Les chefs d’œuvre de la civilisation islamique, de Cordoue à Samarcande, ces chefs d’œuvre que l’on peut admirer ici, au musée d’art islamique de Doha, montrent tout ce que le monde arabe a apporté à l’humanité. Ce qui frappe l’esprit, c’est que ces chefs d’œuvre nous sont familiers. Ils nous parlent et nous touchent, nous Européens, car ils sont aussi une part de notre histoire. Ils sont le symbole de cette communauté de destin que je viens d’évoquer.
Ce qui se joue aujourd’hui en Syrie, en Irak, au Yémen, en Libye, ces spasmes qui secouent le Moyen-Orient, sont sans doute le plus grand défi auquel nous ayons été confrontés, au cours de notre longue histoire commune.
De la réponse que nous apporterons à ces crises sans précédent dépendra bien sûr l’avenir de cette région et l’avenir de l’Europe. Mais le défi dépasse largement nos frontières : il touche la communauté internationale dans son ensemble car il met à l’épreuve notre responsabilité et notre capacité à agir collectivement.

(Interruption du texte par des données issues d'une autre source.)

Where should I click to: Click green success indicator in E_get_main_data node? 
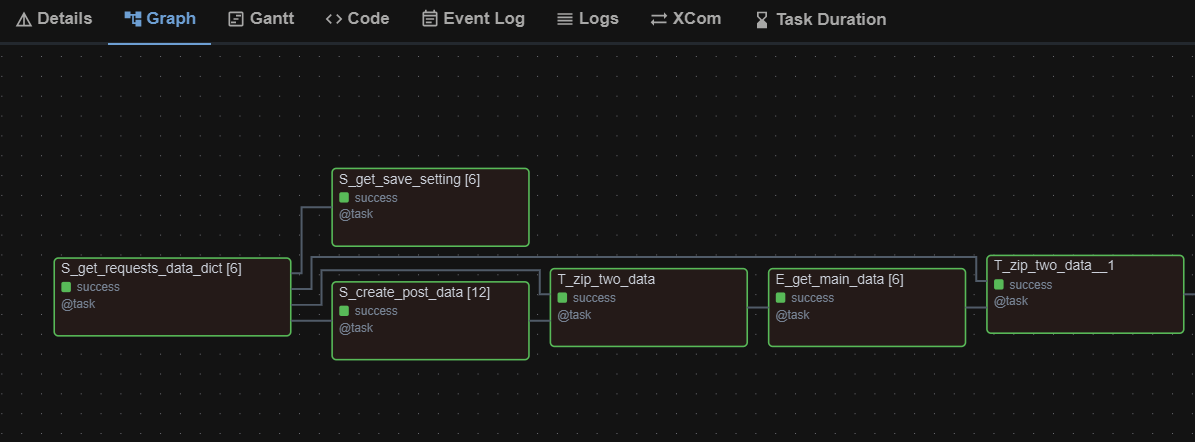click(781, 298)
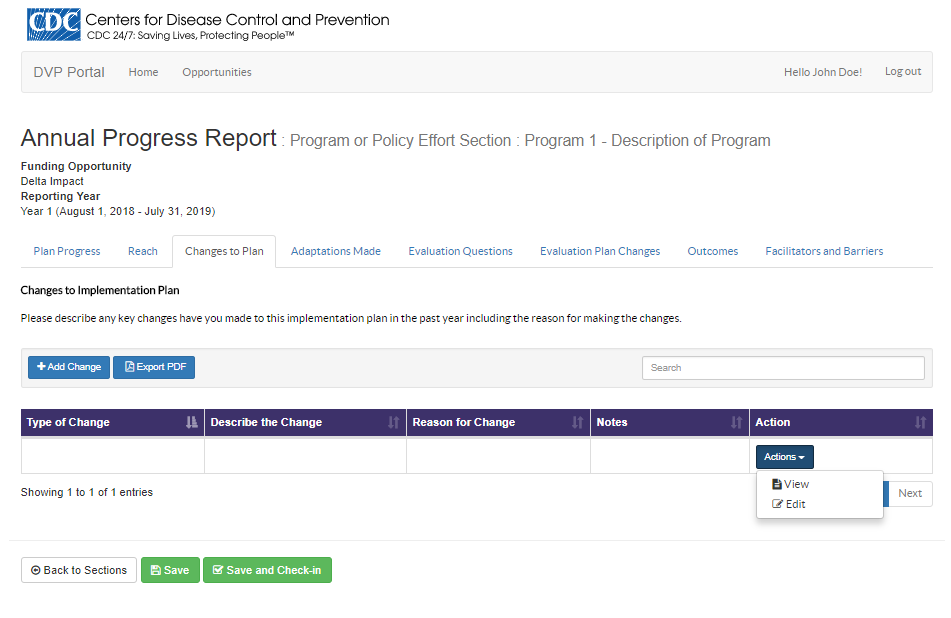951x618 pixels.
Task: Click the CDC logo icon
Action: (54, 24)
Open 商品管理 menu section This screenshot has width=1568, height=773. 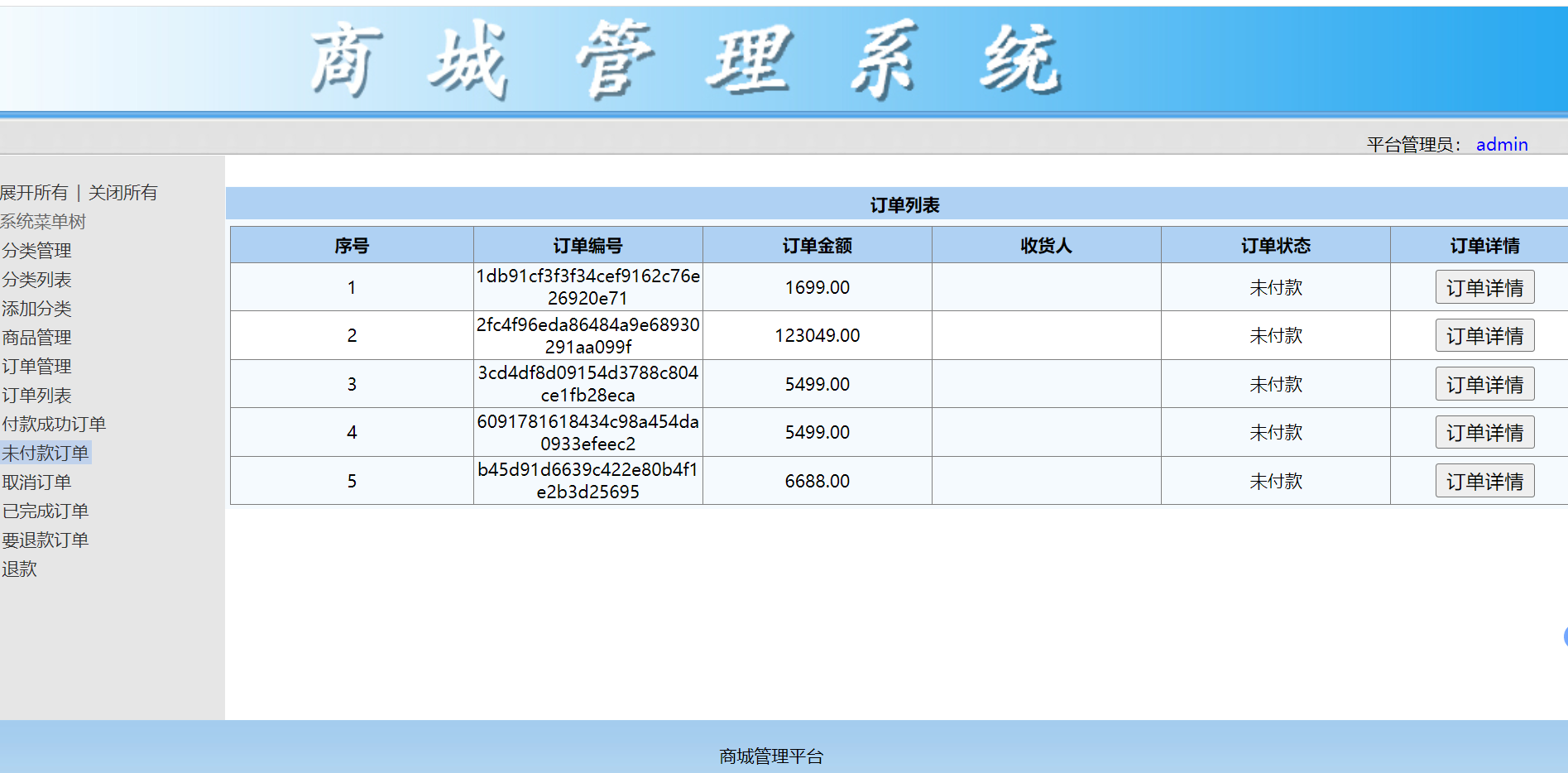point(36,338)
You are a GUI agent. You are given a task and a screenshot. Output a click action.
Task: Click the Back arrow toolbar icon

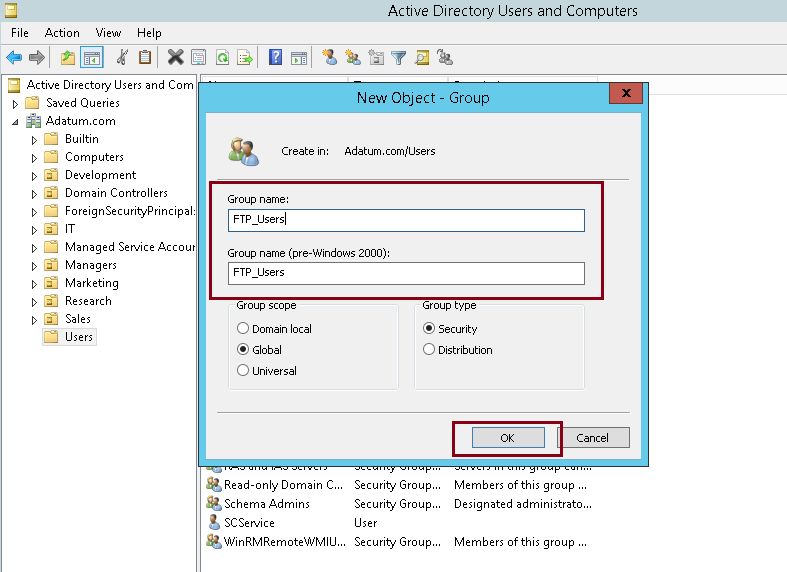(14, 58)
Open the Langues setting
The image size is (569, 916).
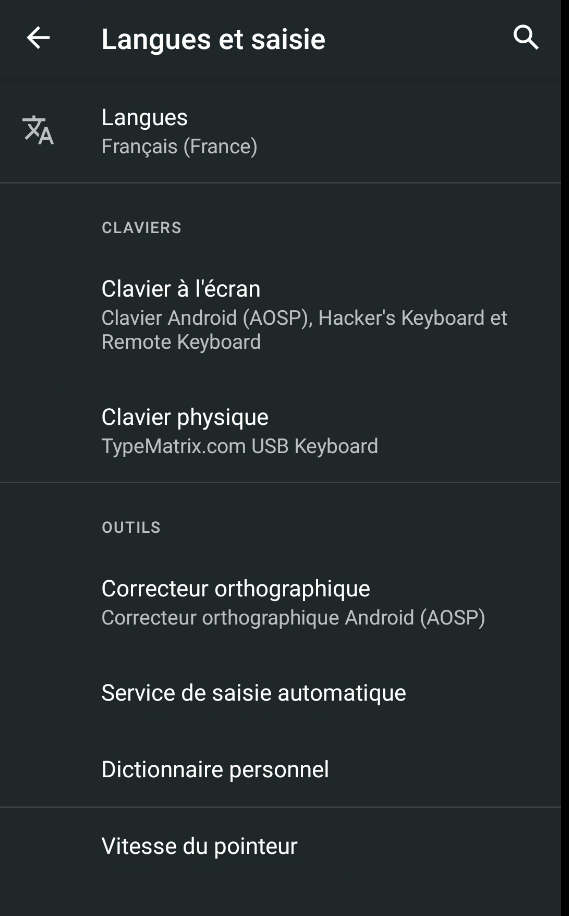pos(280,131)
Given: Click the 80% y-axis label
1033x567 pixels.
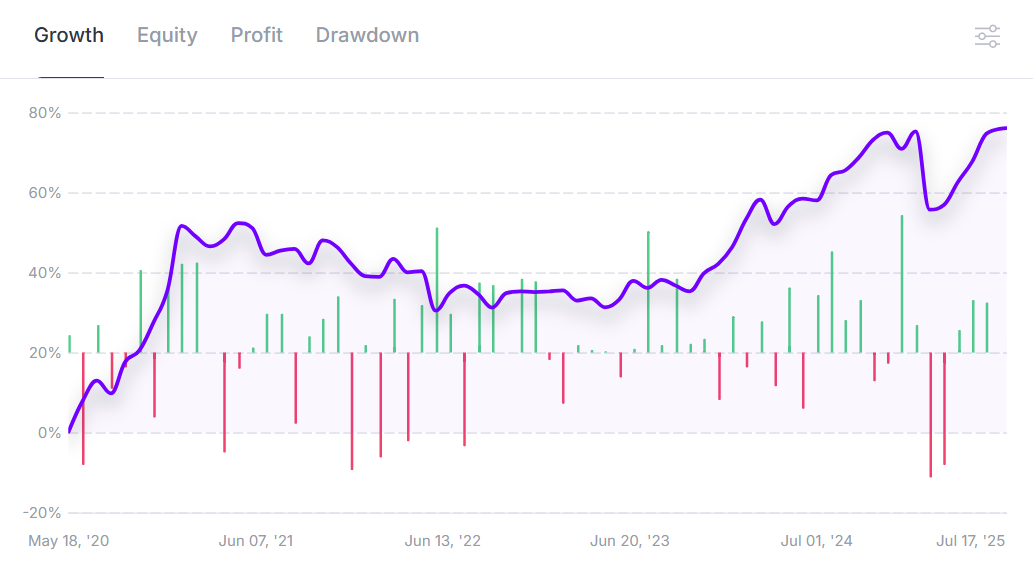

Aux prophètes de malheur, à ceux qui ne croient qu’à la force, la France oppose une autre conviction, qu’elle porte sans relâche : il n’y a pas de fatalité au Moyen-Orient. La guerre n’est pas inéluctable, pas plus que l’instrumentalisation des conflits par ceux qui voudraient faire de cette région le terrain de leurs rivalités. Notre responsabilité, c’est de tout faire pour démontrer qu’il existe une voie de paix, celle qui oppose aux forces d’oppression et de destruction la force du dialogue, de la négociation et de la réconciliation.